Евгений ТОМАТОВ
История одной мозаики
Подвигу ленинградцев во время Блокады посвящается
"Станция "Новокузнецкая"! Следующая станция - "Театральная!" - объявил режущий высокими частотами голос, и двери вагона метрополитена с оттяжкой открылись. Выдавая форсажи и набирая разгоны, из их шипящих створов начали выскакивать ровными порциями люди. Локти по-свойски касались локтей, следы ног по-охотничьи следовали по следам. Прохладность остывшего с ночи вестибюля постепенно заполнялась согретой в тесноте толпой. И те, кто в ней секунду назад пытался отчаянно ускоряться, уже никуда не спешили, вливаясь каменным напряжением мышц в чёткий ритм утренних лабиринтов мегаполиса. Первыми в его гнетущие ряды просачивались энергичные жёлтые пуховики. Ведомые прожекторами включенных смартфонов, они сближались в дружные пчелиные рои и по всему радиусу стягивались шеренгами чёрных пальто. За ними следовали в змеиных поползновениях зелёные шарфы, а уже за ними болтающимися из стороны в сторону белыми куполами шапки. Шаг за шагом всё на платформе разносилось цветными разнообразными одеждами, представлявшимися не обычным столпотворением в метро, а фризом причудливой радужной мозаики. Так виделось сверху, где над красочной людской суетой станции "Новокузнецкая" застенчивым дирижаблем парило панно мозаичника Фролова. Настолько светлое и воздушное, что будто не из этого мира. Будто вне пространств и вне измерительных категорий.

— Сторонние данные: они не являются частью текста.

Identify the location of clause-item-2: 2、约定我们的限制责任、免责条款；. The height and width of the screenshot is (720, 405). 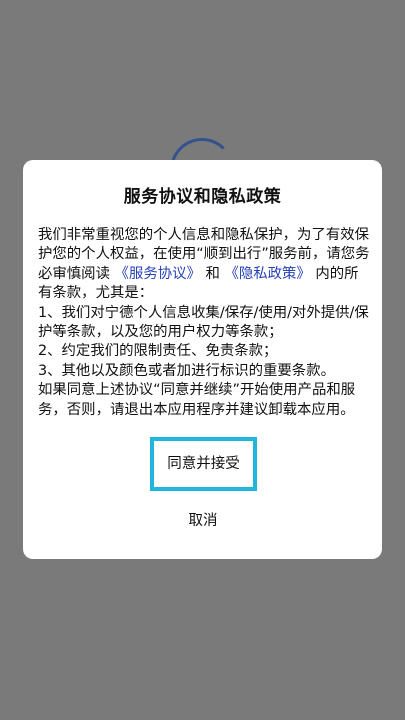
(158, 352).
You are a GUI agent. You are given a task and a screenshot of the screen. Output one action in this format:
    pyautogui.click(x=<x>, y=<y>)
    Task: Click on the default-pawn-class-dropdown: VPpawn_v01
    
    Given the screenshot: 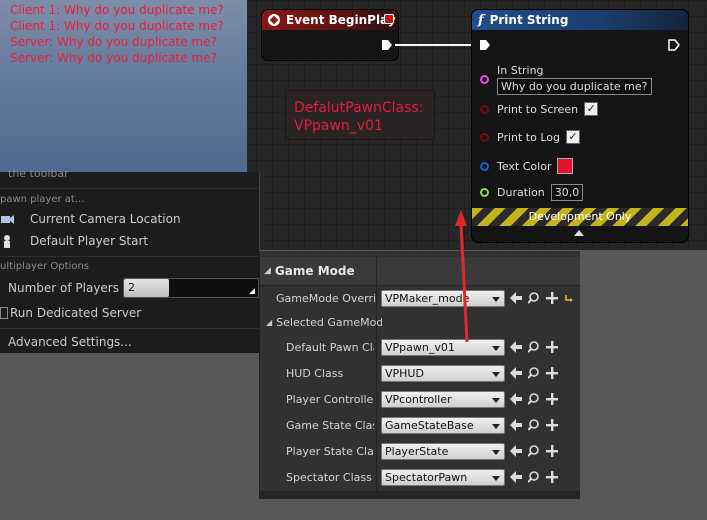 What is the action you would take?
    pyautogui.click(x=443, y=347)
    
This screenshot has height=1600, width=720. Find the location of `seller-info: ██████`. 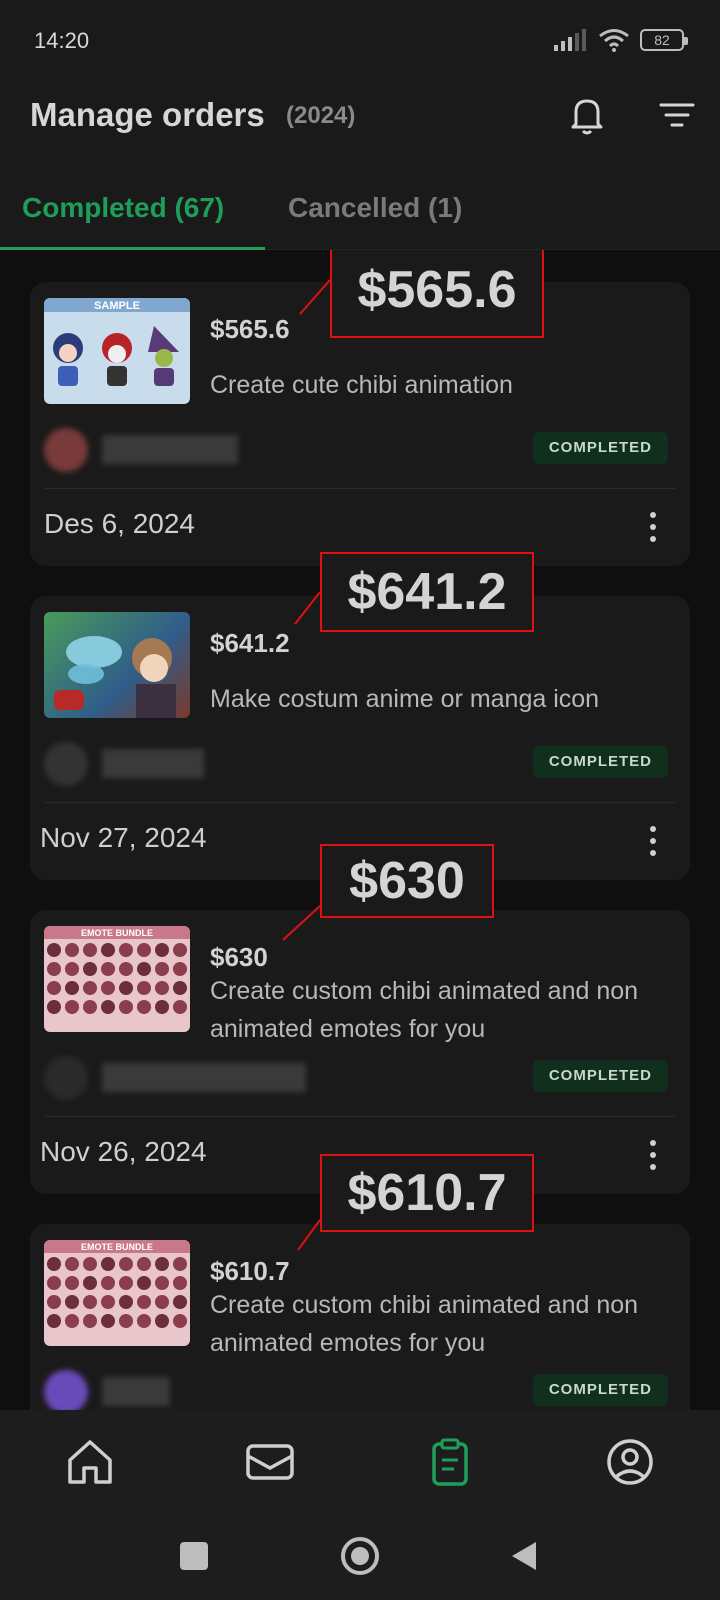

seller-info: ██████ is located at coordinates (124, 764).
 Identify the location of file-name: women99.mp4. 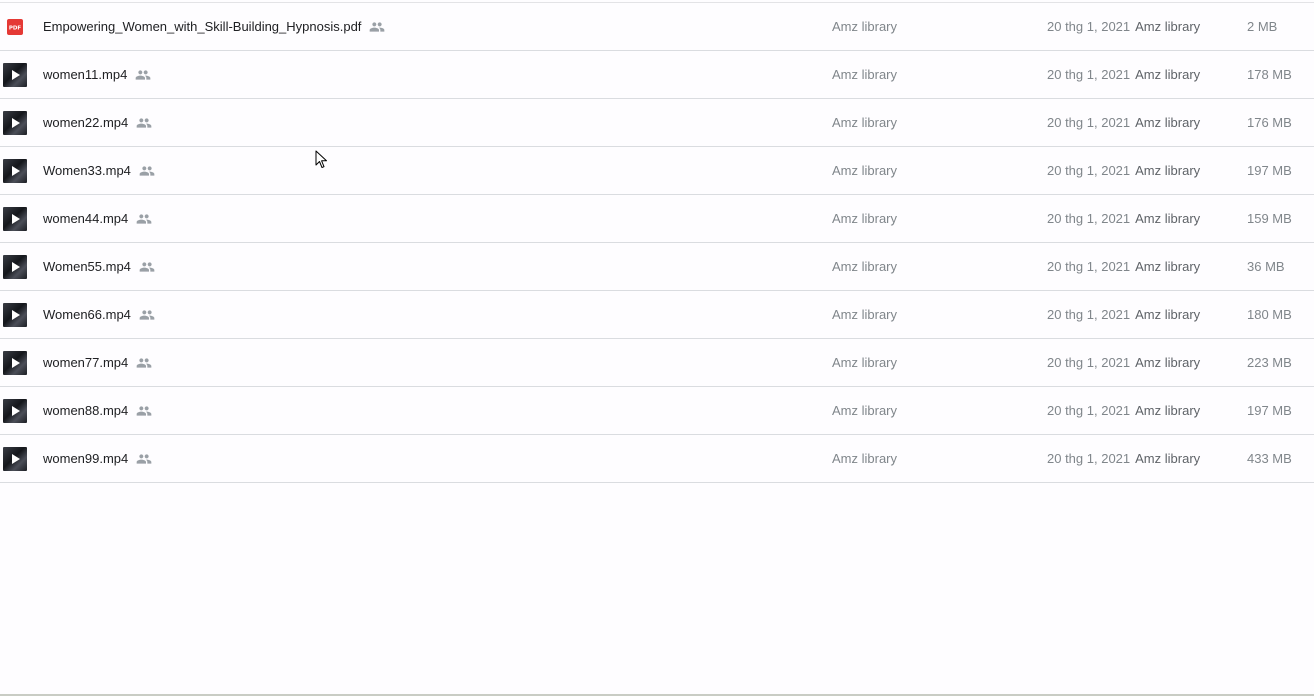
(86, 458).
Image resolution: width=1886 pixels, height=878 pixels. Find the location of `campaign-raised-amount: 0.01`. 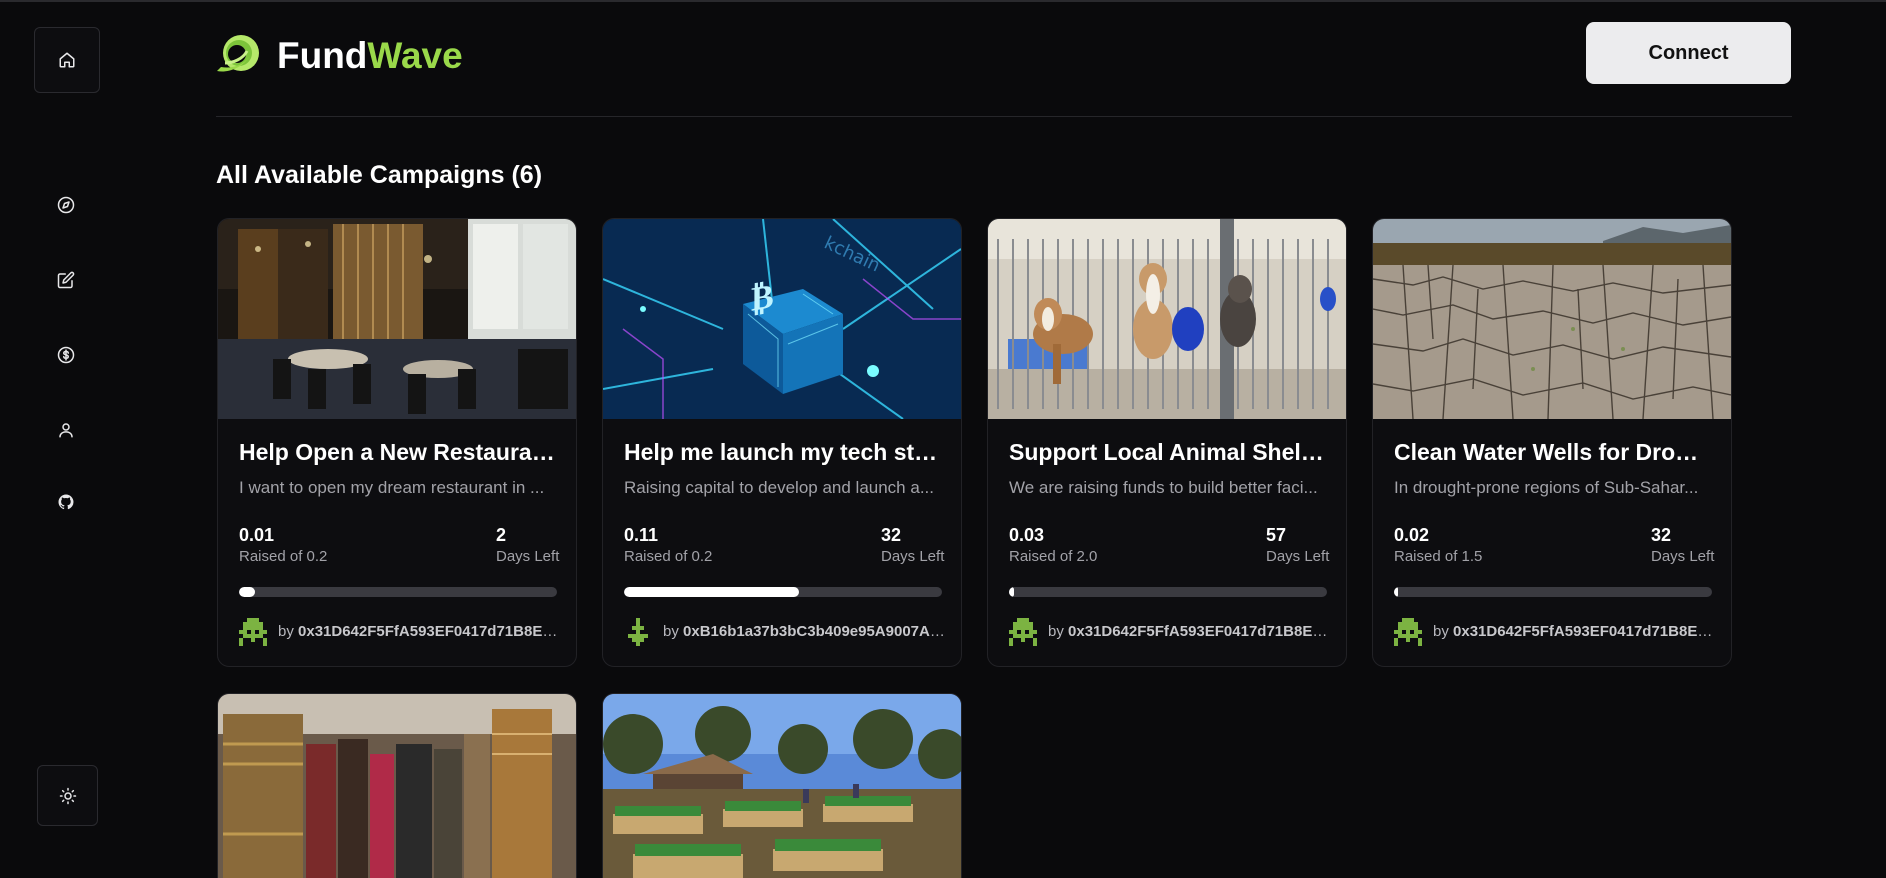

Фролов сидел на коленях в мастерской ленинградской Академии художеств. Его лицо склонилось над заготовками цветной мозаики, аккуратно разложенных на затвердевших листах "Правды", и было бездвижным, словно застыло в скульптурной композиции. В скулы железным штырём упирался воротник заношенного серого пальто, под глазами утопали серыми болотами синяки, разбрасывая под собой трёхдневную непокладистую щетину.

Было холодно. По стынущим стенам хлестал невыносимый мороз, выдавая щедрые минусы и помещая в свои кристаллические своды всё, что претендовало на живое. Ему вторил ветер, который удалым матросом носился и свистел по полу, лихо прорываясь сквозь рамы высоких окон. В этих окнах уже давно отсутствовали выбитые авиационными бомбами стекла, а за ними - на улицах Ленинграда - завывала взбесившимся животным фашистская блокада. Блокада, которая, как длительный приступ невралгии, не давала городу толком ни вдохнуть, ни выдохнуть.
Фролов озябшими руками мягко сжимал рукоять молотка и на коренастом пеньке рубил куски разноцветной смальты. Пальцы его едва слушались, а удары выходили смазанными, рыхлыми. С третьей попытки ему наконец удавалось попасть точно в намеченную область, и рыжая лепешка смальты приятным треском отделяла от себя очередной кусок мозаичного полотна. Жёлтый пазл подхватывался кончиками пинцета и откладывался в одинаковые по своей величине кучки. Фролов, окружённый с разных сторон такими же декоративными сопками, напоминал в эту секунду не мастера-мозаичника, а искателя сокровищ, наткнувшегося на сундук с драгоценностями. Теперь предстояло лишь одно - сложить заготовленные тессеры в последний фрагмент, после чего работа над проектом его друга Саши Дайнеко была бы наконец завершена. И тогда появился бы призрачный шанс, что недавно открывшаяся в Москве станция метро "Новокузнецкая" обретёт вдохновляющее мозаичное панно. И под её куполом возникнет слепящая красками картина о торжестве человека, о вере в его будущее, о непременном отцеплении позади всех бед, о светлой воле, зажигающий сердца - несмотря ни на войну, ни на всё вместе взятое зло на Земле. Непременно и скоро. Обязательно и безоговорочно. Нужно только поспешить. Нужно только взять себя в один крепкий кулак.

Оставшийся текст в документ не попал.